─── DATA FOR THE TASK

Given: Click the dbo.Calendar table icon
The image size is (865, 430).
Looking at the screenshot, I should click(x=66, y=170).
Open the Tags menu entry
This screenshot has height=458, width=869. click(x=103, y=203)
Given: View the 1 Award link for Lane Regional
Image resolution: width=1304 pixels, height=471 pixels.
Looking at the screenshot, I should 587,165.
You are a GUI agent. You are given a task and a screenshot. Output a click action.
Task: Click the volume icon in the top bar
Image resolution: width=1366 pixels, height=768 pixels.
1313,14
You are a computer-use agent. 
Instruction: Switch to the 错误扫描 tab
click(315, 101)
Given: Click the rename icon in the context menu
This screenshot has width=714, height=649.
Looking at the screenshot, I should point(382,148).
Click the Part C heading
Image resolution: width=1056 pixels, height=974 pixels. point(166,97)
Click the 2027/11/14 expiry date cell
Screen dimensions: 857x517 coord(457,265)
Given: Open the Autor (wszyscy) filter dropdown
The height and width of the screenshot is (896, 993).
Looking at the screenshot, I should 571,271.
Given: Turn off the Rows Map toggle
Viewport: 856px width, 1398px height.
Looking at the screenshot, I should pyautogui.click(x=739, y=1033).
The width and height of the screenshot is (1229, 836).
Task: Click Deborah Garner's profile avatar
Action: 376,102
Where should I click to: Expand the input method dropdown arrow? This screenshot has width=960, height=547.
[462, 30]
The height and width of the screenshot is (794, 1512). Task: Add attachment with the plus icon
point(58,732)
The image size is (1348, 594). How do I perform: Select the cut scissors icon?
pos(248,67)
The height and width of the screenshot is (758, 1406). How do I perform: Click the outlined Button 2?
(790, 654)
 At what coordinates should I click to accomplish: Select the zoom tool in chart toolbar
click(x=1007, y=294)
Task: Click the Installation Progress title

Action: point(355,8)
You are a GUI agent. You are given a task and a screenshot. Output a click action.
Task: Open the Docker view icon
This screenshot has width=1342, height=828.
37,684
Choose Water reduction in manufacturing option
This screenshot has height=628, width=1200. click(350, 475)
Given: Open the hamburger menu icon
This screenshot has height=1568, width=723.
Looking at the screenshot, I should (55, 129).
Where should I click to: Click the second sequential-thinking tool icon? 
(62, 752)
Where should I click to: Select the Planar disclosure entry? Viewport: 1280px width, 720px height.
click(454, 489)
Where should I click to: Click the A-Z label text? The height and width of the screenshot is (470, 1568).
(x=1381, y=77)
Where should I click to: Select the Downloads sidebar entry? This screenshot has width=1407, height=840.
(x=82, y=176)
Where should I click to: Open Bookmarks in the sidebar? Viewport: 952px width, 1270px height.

──────

PROMPT: The answer is a portion of the data. Write out exactly the line with "At what coordinates" and all lines after it.

EXPECTED ANSWER:
 At what coordinates should I click to accomplish: Select the zoom tool in chart toolbar
click(x=1007, y=294)
Task: Click the Installation Progress title

Action: point(355,8)
You are a GUI agent. You are given a task and a screenshot. Output a click action.
Task: Open the Docker view icon
This screenshot has width=1342, height=828.
37,684
Choose Water reduction in manufacturing option
This screenshot has height=628, width=1200. click(350, 475)
Given: Open the hamburger menu icon
This screenshot has height=1568, width=723.
Looking at the screenshot, I should (55, 129).
Where should I click to: Click the second sequential-thinking tool icon? 
(62, 752)
Where should I click to: Select the Planar disclosure entry? Viewport: 1280px width, 720px height.
click(454, 489)
Where should I click to: Click the A-Z label text? The height and width of the screenshot is (470, 1568).
(x=1381, y=77)
Where should I click to: Select the Downloads sidebar entry? This screenshot has width=1407, height=840.
(x=82, y=176)
Where should I click to: Open Bookmarks in the sidebar? Viewport: 952px width, 1270px height.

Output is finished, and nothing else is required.